Think back to the last time you spent a lot of time with these potential helpers.  If they're parents or siblings, try to recall any vacations you took that involved many hours in the back seat of a car.  Think back to how you felt on the second to last day of that trip.  Did you like your family on that day?  Or did you fantasize about bludgeoning them with the tire iron?

Having a newborn is like being tortured.  You're fearful, sleep deprived, being asked to wallow in feces, and questioning all the actions you've taken in your life that have led up to this horrible horrible point.  Is your mother-in-law really the person you want to deal with at this moment?

I am by no means saying that you should not ask for help.  I'm recommending just the opposite, but keep in mind that these days/months/years might easily be the worst ones in your life and you might not want to surround yourself with people who cook you meals but irritate the fuck out of you.

Think carefully about who your favorite people are.  Ask them for help.

Sunday, May 23, 2010

Question: How can I raise a well-adjusted child?

This one is easy. 

Go grab some dice.  Choose the luckiest one.  Roll it.

Did you get a number higher than 3?  Congratulations!  You'll have a better than average adjusted child! 

Get a 1?  Oh, man, I am so sorry.  Save up for therapy and/or a good defense attorney.

My point here is that children are amazingly complex systems.  You can try to influence them, set a good example, be there for all their emotional blah blah blah, but you can never tell what the end result will be.  All your hard work could by undone by one of their peers saying, "Everyone hates you because you're fat."

BAM!  Snake eyes!  Your kid just developed a life-long eating disorder.

When systems are as complex as these, with a nearly infinite number of influences, trying to predict the outcome is like trying to predict chaos.  Chaos is tough stuff, but you can make a pretty good stab at modeling parts of it by using randomness.  That's where the the handy dandy dice come in.  Aim for boxcars.

Now, I'm not saying that you shouldn't TRY to be a good parent, sensitively attuned to your child's emotional needs.  My wife does all that good crap, and I'd bet it does more good than harm, but my kid has had the same set of neuroses for nearly her entire life.  Did I cause them?  Probably, but hell if I know what I did.

Kids are hard.  Prepare for random.

Saturday, May 22, 2010

Question: What should I do when my baby starts teething?

Actually, the question posed by Some Girl, was "Why can't you just soak a corner of a washcloth in whiskey or some other liquor and give it to a teething baby to stop it from crying?"

Apparently Some Girl suggested this technique to a parent and they were unsurprisingly reluctant to take her up on her boozy offer.  It's 2010 now and there are lots of ways to reduce the pain of teething without resorting to liquoring up your infant like grandma did.

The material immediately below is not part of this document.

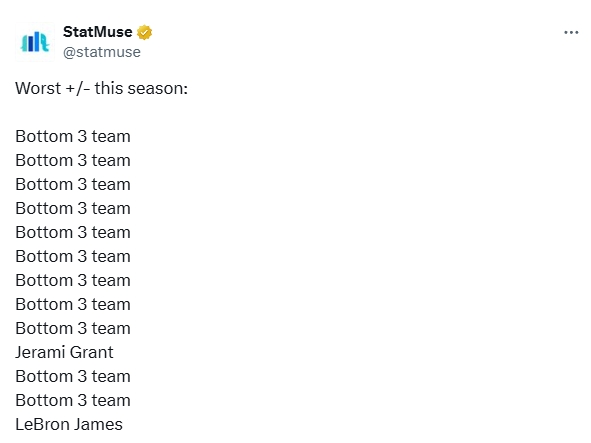Click the second "Bottom 3 team" line

click(73, 161)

Of course we don't give our infants alcohol!  We also ensure that our kids wear helmets while riding their bikes and we monitor their every move on the playground without blinking lest the lurking pedophiles snatch our babies during an ill-timed blink.  WE ARE BEING VERY SAFE!

So, is this meticulous approach to safety the absolute right answer?  Probably not.  Although it's hard to argue against putting a helmet on a kid, half the people reading this blog safely logged many hundreds of biking miles as children without any sort of helmetry, padding, or bubblewrap.  And, yes, I'm going to feel like an asshole if my kid gets kidnapped from the playground while I'm blogging, but isn't there something to be said for letting kids have a bit of independence?  What emotional flaw am I creating in my kid by enveloping her in an unsustainable bubble of protection?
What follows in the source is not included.